**What you should do**: Line count for the string "computer": give the number of lines in the data below that contain it, and nothing more.

**Data listing**:
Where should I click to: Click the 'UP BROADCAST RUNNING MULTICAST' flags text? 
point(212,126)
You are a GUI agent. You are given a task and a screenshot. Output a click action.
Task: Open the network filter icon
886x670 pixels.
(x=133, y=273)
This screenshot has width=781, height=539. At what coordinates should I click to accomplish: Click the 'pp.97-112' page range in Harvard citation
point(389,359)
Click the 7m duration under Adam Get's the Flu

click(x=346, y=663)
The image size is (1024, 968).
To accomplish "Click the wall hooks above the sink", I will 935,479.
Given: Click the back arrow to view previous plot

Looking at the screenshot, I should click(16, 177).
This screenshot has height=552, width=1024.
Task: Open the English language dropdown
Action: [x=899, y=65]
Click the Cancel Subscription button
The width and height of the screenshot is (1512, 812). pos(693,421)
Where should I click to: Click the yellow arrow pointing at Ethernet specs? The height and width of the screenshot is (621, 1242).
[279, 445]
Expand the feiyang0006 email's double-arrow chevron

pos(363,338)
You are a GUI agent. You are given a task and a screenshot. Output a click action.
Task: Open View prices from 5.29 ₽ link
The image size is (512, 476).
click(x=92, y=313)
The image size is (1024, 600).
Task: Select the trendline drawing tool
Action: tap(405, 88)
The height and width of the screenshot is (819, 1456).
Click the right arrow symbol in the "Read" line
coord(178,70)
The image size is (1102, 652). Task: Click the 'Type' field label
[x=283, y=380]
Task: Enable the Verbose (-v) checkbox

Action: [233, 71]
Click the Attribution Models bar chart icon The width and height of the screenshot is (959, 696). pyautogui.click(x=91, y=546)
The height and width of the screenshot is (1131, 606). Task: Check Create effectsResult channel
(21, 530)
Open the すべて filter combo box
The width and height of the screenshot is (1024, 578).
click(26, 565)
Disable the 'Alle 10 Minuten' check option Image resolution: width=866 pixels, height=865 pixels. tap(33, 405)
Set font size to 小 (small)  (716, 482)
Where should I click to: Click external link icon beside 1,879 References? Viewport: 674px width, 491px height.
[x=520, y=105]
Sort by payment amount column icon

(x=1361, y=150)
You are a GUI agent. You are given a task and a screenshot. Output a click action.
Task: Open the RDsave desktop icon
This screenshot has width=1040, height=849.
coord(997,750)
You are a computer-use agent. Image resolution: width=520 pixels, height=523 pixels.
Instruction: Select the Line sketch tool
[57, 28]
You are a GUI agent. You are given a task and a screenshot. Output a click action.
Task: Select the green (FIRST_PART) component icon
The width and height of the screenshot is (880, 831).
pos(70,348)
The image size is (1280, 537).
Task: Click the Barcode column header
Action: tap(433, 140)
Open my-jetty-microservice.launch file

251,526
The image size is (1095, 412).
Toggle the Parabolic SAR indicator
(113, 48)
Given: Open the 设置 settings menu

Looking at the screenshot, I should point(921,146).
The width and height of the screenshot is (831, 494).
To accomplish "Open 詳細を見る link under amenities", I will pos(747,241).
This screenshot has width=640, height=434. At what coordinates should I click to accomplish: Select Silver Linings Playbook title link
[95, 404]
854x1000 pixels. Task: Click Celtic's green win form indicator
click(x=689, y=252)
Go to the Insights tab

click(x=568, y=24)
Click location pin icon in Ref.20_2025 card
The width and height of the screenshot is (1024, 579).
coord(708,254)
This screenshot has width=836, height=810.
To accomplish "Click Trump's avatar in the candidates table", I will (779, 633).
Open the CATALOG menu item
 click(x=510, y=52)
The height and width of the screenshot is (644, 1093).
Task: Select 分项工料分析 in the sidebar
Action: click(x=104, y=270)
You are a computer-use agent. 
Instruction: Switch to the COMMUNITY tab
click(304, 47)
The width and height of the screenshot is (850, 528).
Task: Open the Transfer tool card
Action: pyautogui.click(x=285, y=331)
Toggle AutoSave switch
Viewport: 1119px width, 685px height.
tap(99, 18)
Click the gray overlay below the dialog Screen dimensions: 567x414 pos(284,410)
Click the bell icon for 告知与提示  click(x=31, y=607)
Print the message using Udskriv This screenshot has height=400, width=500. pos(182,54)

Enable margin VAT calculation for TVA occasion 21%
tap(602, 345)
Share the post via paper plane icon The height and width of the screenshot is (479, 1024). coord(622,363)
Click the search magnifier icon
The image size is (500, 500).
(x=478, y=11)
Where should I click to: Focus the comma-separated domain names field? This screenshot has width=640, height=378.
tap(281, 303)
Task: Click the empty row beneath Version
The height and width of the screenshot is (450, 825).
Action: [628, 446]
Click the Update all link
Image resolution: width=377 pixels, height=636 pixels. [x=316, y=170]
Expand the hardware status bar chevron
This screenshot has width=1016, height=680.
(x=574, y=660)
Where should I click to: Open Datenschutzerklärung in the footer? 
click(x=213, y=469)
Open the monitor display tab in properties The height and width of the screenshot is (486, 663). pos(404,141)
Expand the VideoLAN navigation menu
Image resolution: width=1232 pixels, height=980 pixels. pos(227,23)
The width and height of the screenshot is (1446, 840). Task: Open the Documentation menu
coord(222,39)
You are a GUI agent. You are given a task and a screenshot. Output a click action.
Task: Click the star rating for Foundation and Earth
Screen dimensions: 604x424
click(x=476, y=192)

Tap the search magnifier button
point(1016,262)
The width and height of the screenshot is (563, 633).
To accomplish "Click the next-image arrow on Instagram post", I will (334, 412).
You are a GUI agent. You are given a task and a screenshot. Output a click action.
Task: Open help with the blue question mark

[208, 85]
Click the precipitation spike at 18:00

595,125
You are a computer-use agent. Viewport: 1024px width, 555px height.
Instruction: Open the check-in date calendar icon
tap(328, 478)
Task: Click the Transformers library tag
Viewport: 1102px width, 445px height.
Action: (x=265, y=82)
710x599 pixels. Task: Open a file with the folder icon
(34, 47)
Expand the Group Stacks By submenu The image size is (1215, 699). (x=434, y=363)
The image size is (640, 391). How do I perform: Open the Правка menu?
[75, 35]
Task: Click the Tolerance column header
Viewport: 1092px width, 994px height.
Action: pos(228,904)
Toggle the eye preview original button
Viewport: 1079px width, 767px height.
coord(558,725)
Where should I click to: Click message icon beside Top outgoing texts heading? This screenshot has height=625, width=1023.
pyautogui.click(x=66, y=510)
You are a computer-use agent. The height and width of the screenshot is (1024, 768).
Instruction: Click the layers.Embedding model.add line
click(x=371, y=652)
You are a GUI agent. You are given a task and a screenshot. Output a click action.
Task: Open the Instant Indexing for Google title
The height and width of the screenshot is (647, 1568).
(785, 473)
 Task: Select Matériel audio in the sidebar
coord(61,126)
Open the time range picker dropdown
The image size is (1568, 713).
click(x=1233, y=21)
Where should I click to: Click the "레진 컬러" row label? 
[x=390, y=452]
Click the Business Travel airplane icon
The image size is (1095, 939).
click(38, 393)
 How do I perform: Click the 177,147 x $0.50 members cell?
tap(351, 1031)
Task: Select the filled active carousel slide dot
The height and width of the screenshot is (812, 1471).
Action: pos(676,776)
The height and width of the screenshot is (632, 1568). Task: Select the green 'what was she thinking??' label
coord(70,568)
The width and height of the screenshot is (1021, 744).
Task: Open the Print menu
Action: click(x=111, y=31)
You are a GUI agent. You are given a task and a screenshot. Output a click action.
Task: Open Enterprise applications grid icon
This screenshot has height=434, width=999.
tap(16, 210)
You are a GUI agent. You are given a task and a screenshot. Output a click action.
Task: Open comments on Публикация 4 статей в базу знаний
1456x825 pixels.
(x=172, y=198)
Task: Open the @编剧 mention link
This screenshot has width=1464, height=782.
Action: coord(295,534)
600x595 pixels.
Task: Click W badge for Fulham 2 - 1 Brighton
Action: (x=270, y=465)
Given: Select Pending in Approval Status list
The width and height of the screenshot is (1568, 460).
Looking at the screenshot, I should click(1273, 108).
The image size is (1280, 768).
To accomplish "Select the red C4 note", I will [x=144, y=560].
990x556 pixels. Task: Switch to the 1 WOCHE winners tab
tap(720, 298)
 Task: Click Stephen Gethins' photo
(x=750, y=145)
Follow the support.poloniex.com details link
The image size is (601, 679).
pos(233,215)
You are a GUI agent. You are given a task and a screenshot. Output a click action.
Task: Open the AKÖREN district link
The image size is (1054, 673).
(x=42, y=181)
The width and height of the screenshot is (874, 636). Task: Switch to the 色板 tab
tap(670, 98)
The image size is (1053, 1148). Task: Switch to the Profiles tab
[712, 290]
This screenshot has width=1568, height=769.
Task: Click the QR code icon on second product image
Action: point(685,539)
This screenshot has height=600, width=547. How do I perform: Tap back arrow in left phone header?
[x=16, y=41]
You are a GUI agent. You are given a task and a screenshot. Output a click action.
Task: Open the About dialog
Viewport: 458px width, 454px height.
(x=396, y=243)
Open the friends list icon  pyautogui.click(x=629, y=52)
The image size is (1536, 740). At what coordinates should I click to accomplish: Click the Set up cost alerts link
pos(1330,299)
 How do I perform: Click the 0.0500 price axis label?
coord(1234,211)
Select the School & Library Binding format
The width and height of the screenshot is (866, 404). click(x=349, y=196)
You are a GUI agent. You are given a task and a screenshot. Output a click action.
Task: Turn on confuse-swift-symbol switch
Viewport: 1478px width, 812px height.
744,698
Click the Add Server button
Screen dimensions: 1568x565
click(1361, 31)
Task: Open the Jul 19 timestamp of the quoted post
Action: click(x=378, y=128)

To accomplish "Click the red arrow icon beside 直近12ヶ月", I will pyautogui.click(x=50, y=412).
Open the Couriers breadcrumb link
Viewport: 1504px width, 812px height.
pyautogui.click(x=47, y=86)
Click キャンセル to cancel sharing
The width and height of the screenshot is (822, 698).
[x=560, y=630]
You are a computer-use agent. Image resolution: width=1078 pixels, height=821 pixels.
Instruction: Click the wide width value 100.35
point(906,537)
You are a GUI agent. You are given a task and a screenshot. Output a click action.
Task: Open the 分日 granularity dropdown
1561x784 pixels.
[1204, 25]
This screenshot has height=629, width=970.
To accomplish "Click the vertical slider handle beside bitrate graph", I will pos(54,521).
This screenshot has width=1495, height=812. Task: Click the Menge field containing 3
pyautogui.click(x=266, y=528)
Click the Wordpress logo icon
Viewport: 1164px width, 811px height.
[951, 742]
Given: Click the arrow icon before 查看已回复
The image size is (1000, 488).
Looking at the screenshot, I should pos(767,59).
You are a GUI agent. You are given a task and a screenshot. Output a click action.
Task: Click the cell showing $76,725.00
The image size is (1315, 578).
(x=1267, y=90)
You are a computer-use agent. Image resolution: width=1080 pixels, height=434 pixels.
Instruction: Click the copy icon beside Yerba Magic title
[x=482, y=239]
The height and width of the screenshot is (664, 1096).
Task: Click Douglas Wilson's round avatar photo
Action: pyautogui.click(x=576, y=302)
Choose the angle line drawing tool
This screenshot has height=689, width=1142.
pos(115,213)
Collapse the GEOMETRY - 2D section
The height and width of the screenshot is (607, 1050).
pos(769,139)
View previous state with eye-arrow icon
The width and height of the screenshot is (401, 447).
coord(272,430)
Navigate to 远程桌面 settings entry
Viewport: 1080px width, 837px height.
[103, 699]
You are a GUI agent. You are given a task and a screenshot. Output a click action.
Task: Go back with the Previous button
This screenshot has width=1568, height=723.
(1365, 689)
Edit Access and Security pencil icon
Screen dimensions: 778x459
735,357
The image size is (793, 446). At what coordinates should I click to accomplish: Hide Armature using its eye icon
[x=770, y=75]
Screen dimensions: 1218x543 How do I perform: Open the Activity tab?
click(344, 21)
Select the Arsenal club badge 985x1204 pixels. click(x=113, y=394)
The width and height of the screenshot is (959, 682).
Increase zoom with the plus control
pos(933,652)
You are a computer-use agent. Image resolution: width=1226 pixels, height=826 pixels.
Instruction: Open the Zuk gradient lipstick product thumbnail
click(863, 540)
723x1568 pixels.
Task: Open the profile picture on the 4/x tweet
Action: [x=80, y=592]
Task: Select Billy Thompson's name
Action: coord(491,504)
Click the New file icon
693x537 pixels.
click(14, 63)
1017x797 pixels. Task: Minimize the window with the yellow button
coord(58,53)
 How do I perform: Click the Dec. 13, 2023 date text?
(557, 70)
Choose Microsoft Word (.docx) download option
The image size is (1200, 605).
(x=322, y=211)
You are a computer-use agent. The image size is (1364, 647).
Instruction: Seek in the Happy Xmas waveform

**Answer to this problem**: 8